**INSTRUCTIONS FOR THE TASK**
Your task is to return exactly the lines that run from the one containing "Viewport: 534px width, 286px" through the end of the listing below, without any pictures.

[Opening AVAILABLE RECORDS section]

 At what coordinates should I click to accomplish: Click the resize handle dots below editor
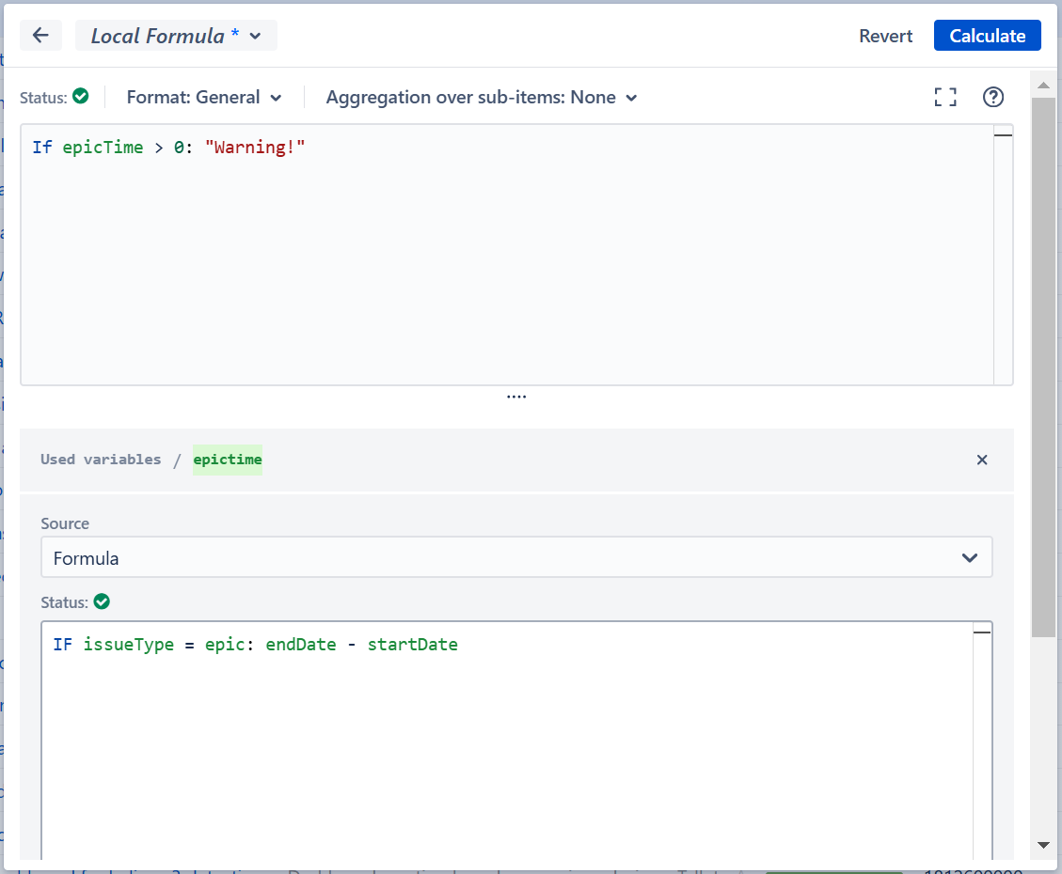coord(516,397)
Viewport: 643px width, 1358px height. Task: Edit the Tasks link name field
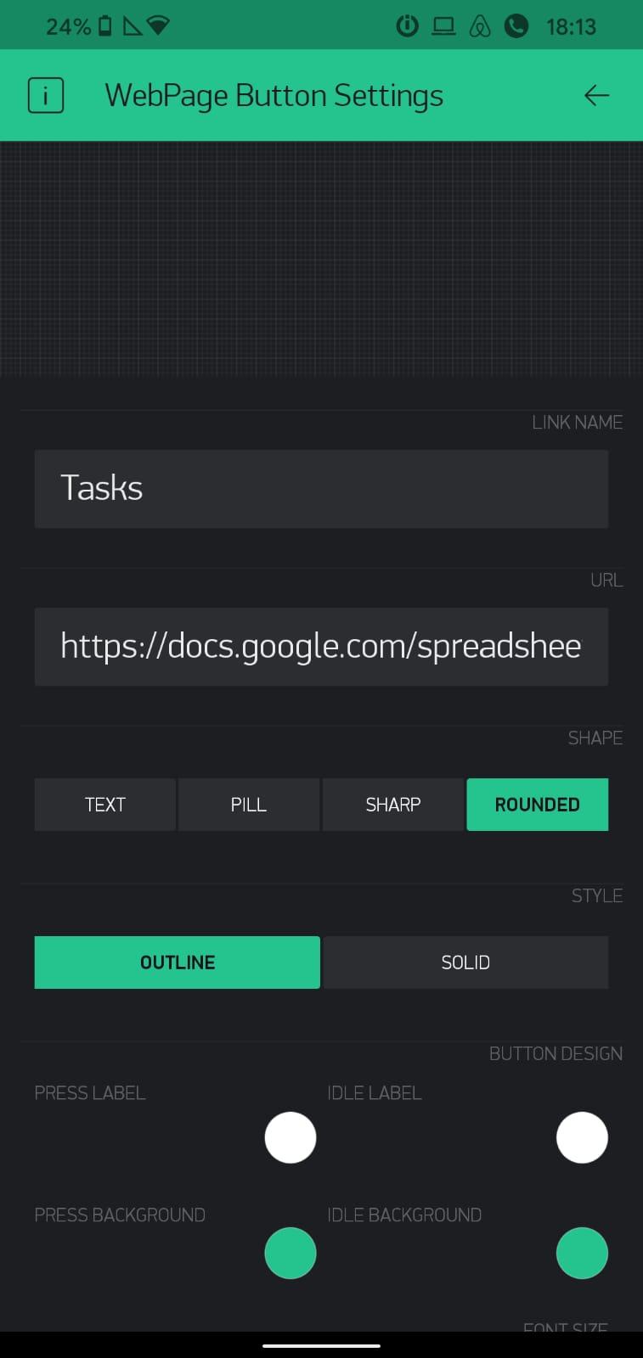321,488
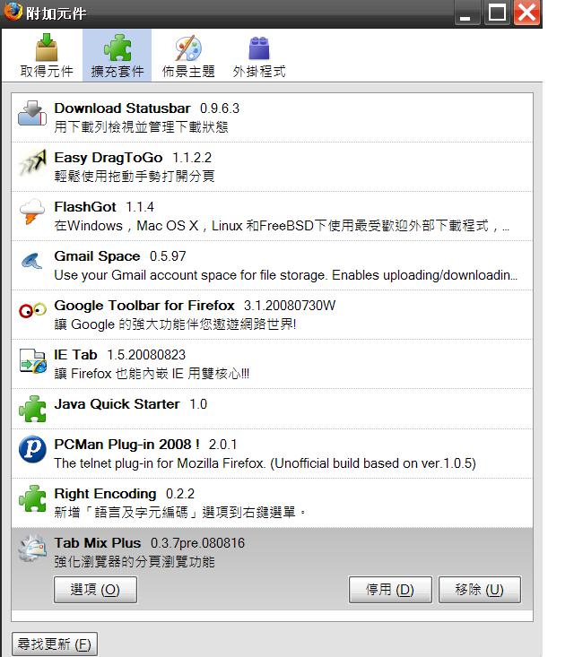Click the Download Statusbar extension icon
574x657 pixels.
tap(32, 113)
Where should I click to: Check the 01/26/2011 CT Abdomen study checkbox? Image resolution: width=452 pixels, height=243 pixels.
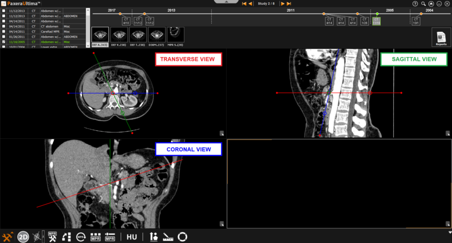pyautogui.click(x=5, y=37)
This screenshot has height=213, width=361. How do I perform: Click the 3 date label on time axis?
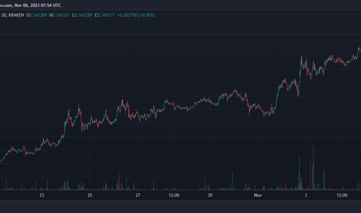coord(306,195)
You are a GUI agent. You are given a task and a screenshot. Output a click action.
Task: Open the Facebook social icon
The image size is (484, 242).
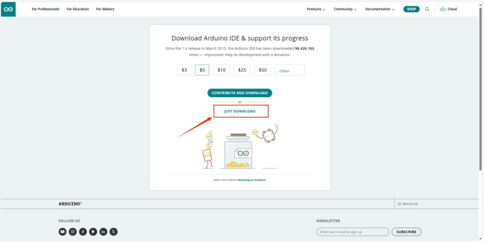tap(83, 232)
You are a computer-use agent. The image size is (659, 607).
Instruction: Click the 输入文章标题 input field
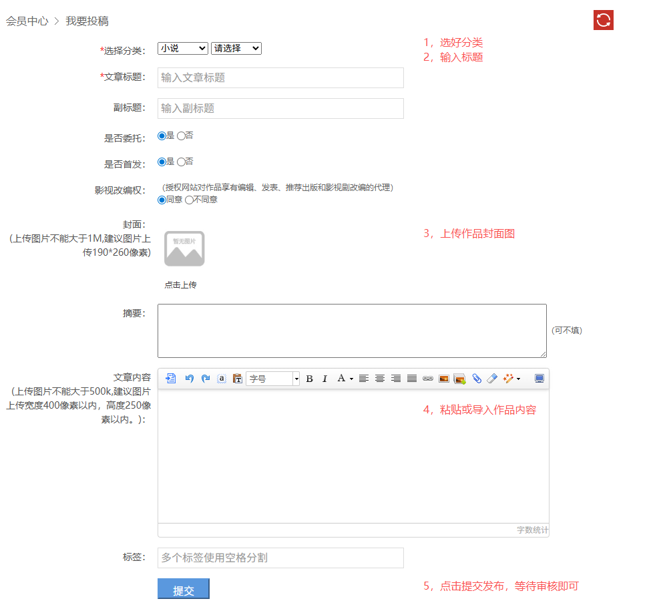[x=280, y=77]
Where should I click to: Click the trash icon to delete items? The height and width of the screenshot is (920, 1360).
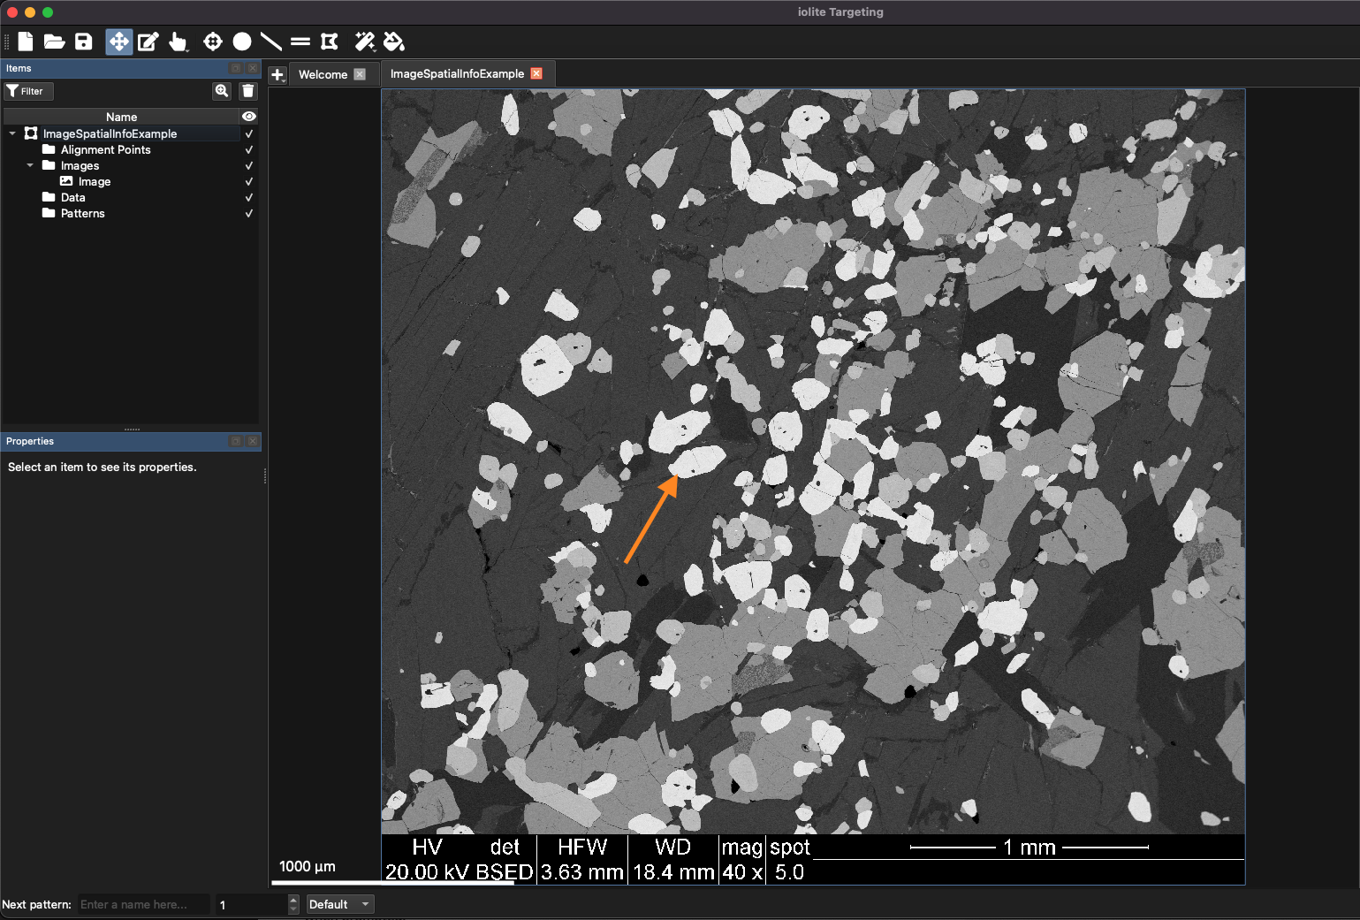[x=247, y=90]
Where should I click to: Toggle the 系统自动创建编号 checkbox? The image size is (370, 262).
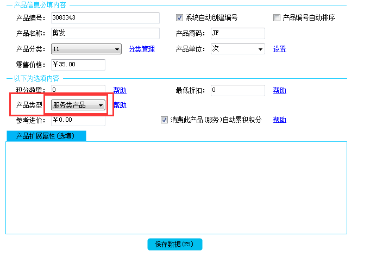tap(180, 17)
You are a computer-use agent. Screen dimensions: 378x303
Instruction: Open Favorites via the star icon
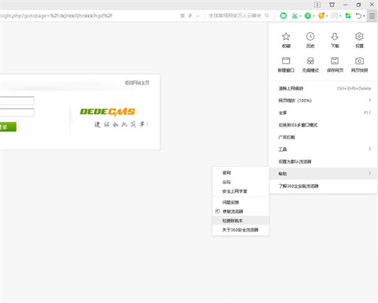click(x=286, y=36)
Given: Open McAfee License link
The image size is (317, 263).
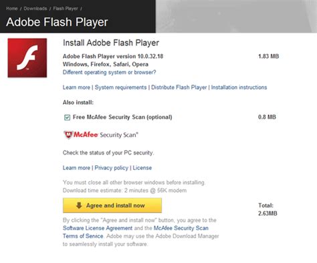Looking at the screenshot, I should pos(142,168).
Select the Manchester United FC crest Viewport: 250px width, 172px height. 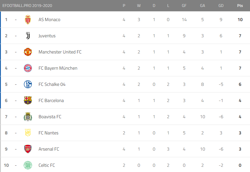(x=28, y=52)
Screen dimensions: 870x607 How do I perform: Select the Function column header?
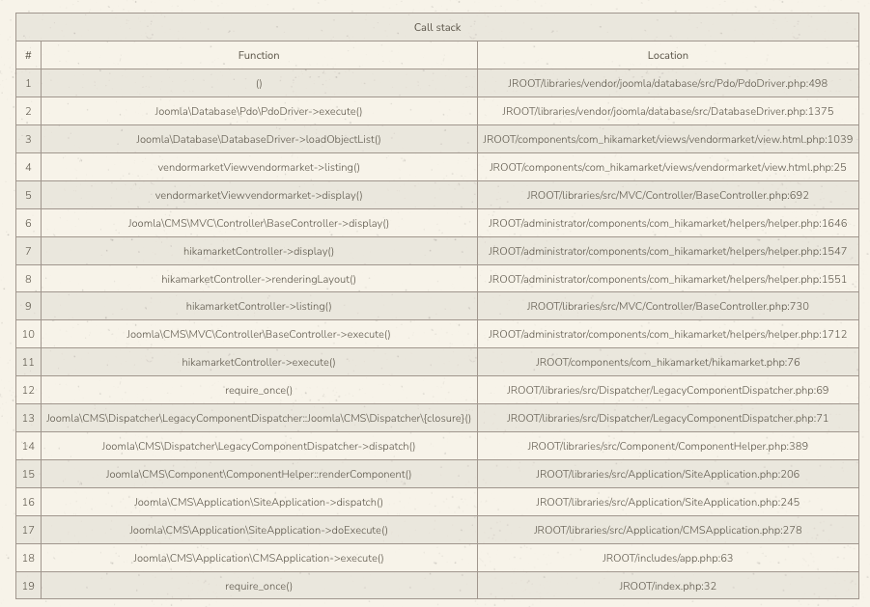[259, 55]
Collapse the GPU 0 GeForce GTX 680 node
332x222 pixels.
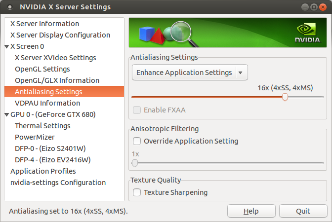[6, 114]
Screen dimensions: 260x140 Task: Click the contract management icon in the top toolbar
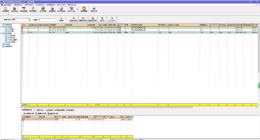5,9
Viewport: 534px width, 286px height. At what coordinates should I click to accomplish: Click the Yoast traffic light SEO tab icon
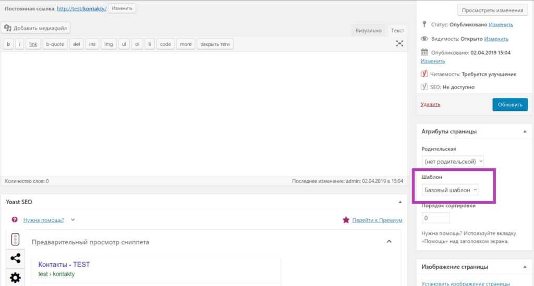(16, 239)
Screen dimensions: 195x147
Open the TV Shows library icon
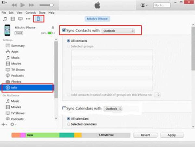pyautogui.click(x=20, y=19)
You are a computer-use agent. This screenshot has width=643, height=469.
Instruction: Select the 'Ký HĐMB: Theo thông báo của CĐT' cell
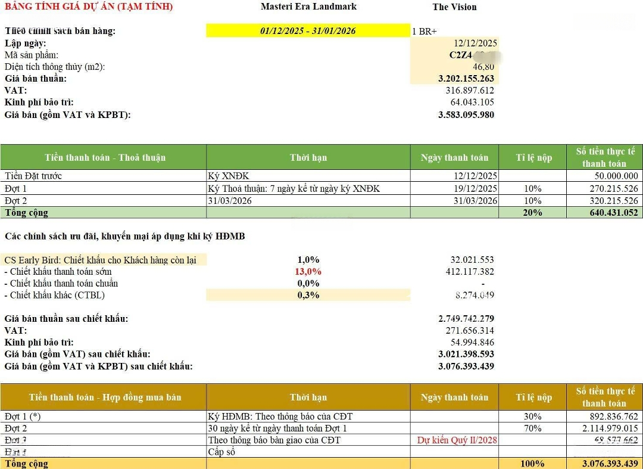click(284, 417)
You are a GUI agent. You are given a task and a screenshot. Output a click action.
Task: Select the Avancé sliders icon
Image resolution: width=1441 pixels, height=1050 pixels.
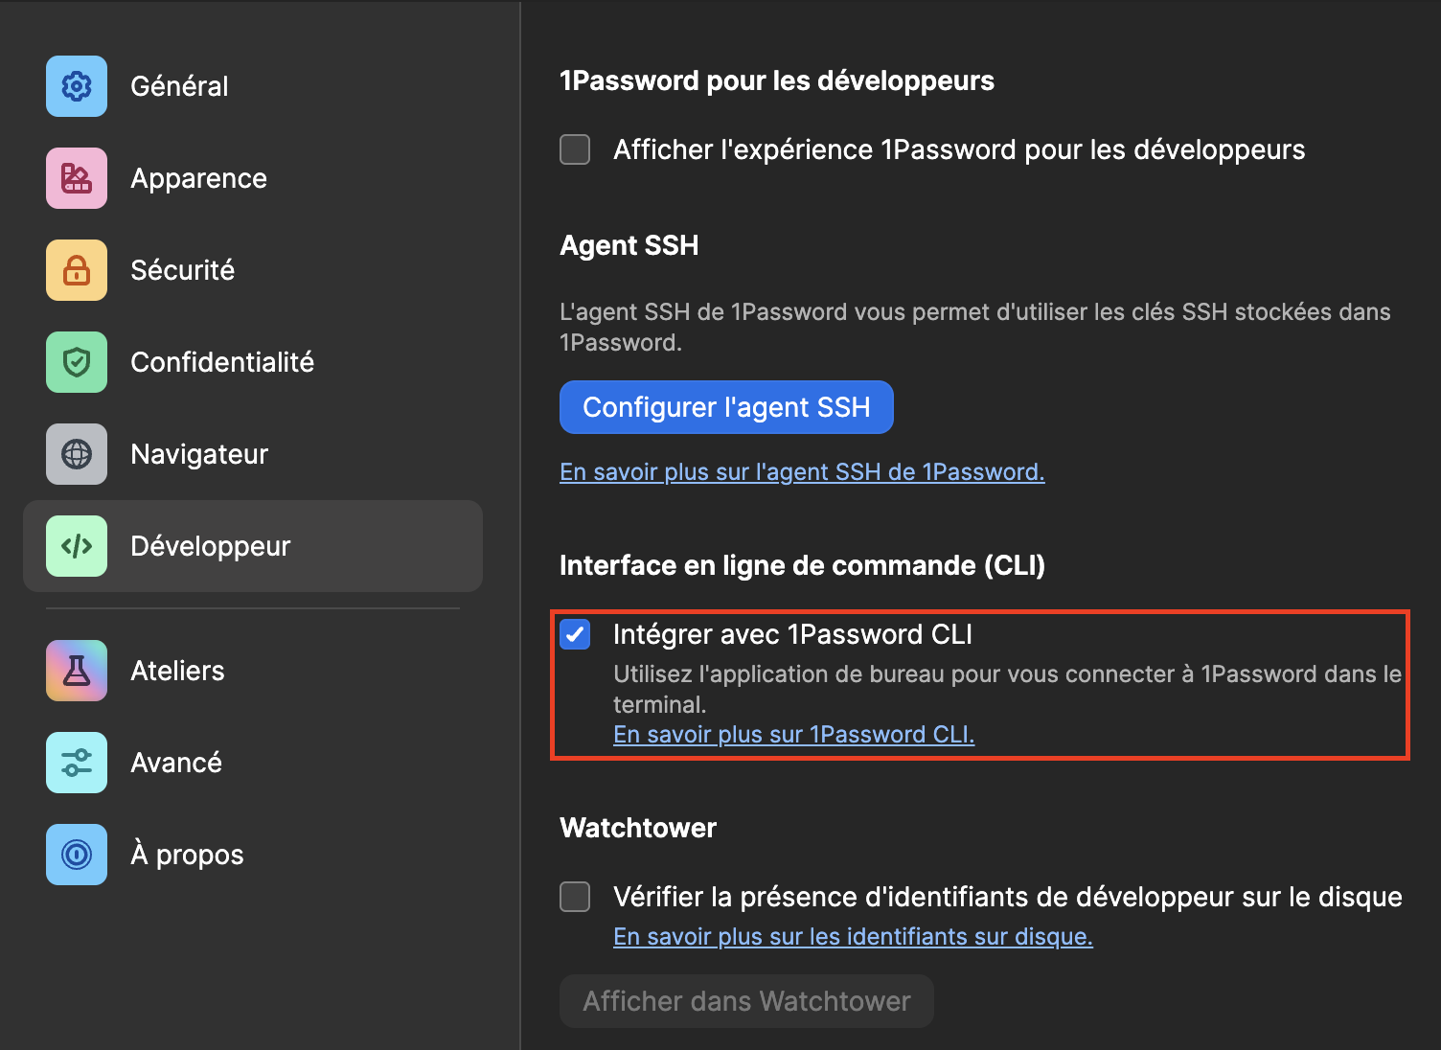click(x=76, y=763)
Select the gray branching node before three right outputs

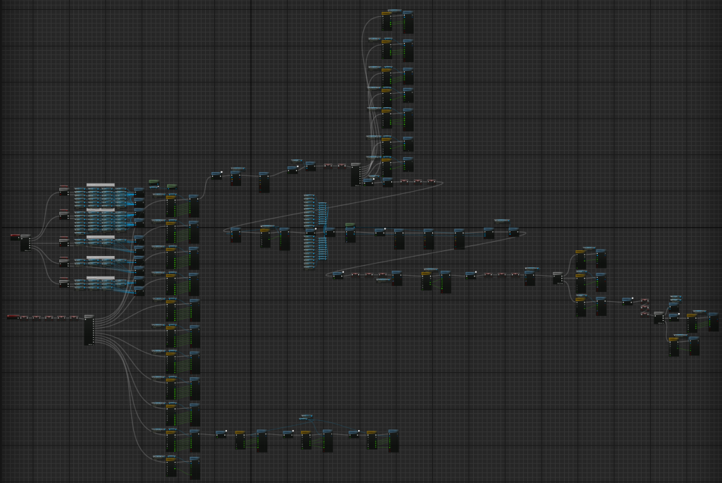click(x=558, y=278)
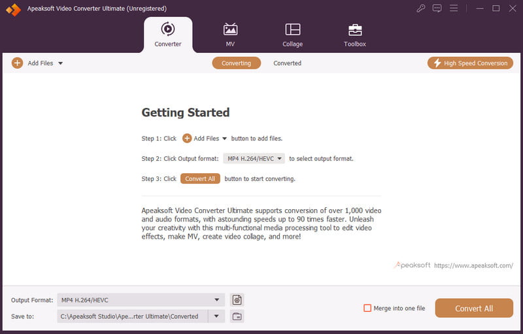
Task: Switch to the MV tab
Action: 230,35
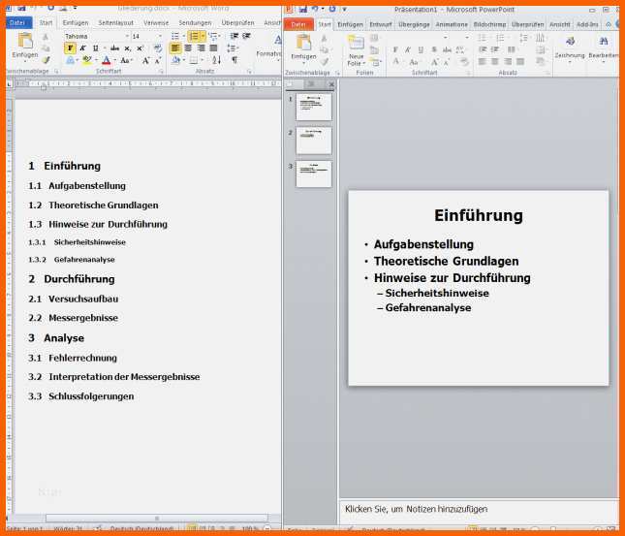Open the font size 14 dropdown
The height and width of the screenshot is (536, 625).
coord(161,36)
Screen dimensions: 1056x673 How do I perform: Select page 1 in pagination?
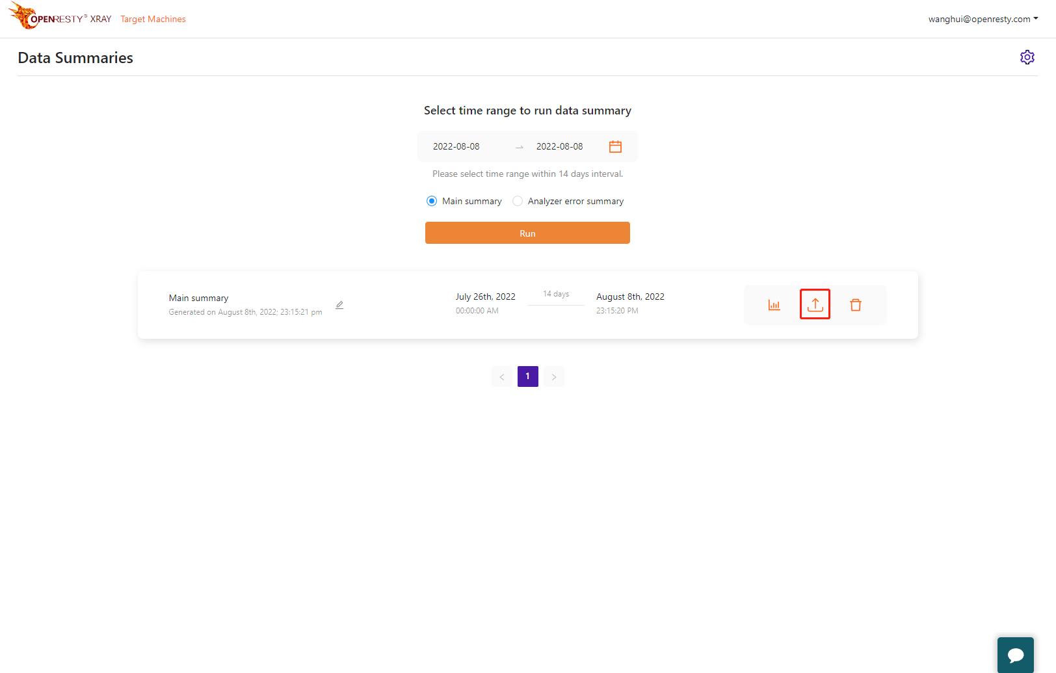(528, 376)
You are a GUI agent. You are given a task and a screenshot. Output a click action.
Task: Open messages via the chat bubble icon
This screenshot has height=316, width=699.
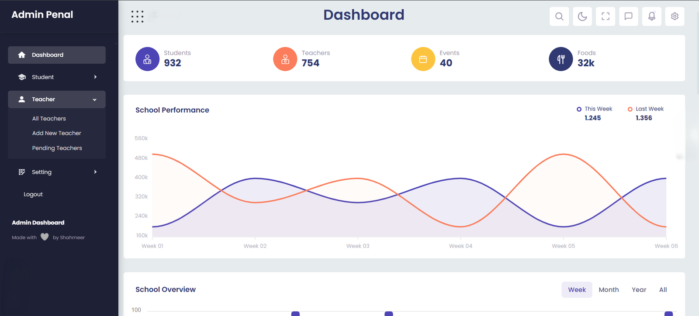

[Closing AVAILABLE RECORDS section]

**THE COMPLETED TASK**
Viewport: 534px width, 286px height. At what coordinates should I click to accomplish: Click the Yoast traffic light SEO tab icon
(16, 239)
Screen dimensions: 195x147
Open the TV Shows library icon
pyautogui.click(x=20, y=19)
You are a computer-use agent. This screenshot has width=643, height=469.
Instruction: Select the 'Ký HĐMB: Theo thông báo của CĐT' cell
click(284, 417)
You are a GUI agent. You are given a task and a screenshot. Output a click action.
Task: Select the Avancé sliders icon
Image resolution: width=1441 pixels, height=1050 pixels.
click(x=76, y=763)
Select the gray branching node before three right outputs

click(x=558, y=278)
Task: Switch to the MV tab
Action: 230,35
Open the font size 14 dropdown
The height and width of the screenshot is (536, 625).
coord(161,36)
Screen dimensions: 1056x673 How do I perform: Select page 1 in pagination?
(528, 376)
You are a GUI agent. You are given a task and a screenshot. Output a click action.
Task: Open messages via the chat bubble icon
This screenshot has height=316, width=699.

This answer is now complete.